(Beginning of Material for the task)
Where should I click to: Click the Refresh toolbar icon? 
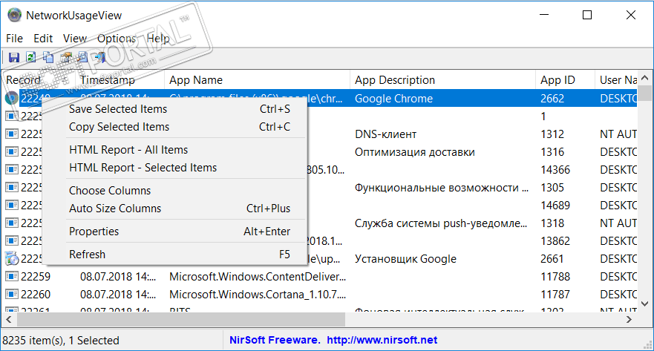point(31,57)
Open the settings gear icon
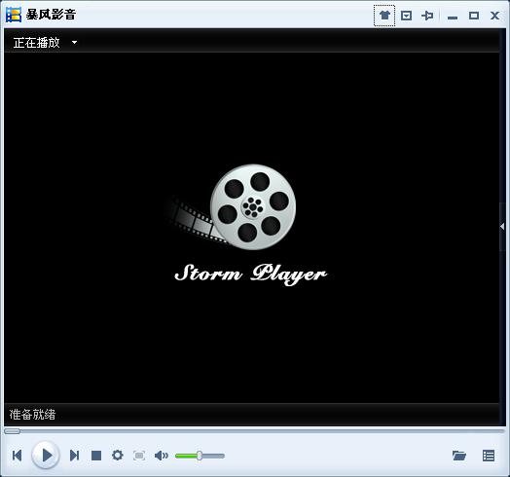Image resolution: width=510 pixels, height=477 pixels. tap(118, 456)
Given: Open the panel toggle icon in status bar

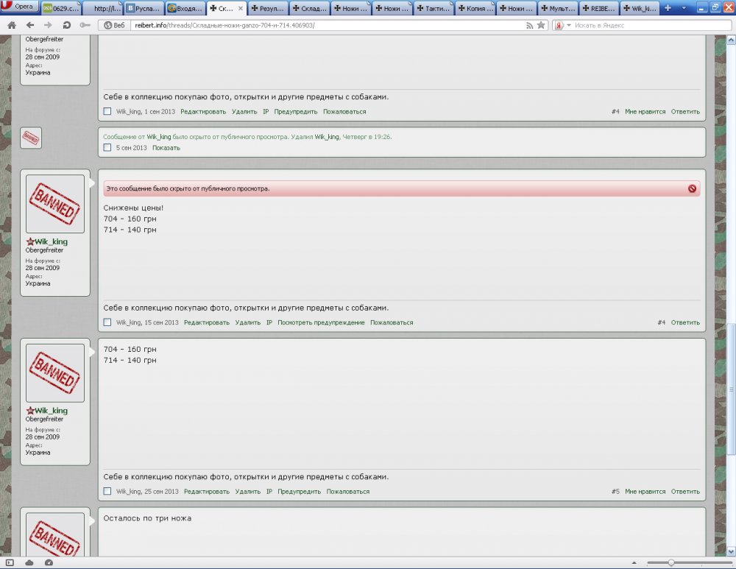Looking at the screenshot, I should click(x=10, y=563).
(End of Material for the task)
[What is required]:
Please transcribe all of the entries word for word, with the pictures left out.

[The completed task]:
Where should I click to: Click the Refresh toolbar icon? 
point(31,57)
Open the settings gear icon
Image resolution: width=510 pixels, height=477 pixels. tap(118, 456)
Given: Open the panel toggle icon in status bar

Looking at the screenshot, I should click(x=10, y=563).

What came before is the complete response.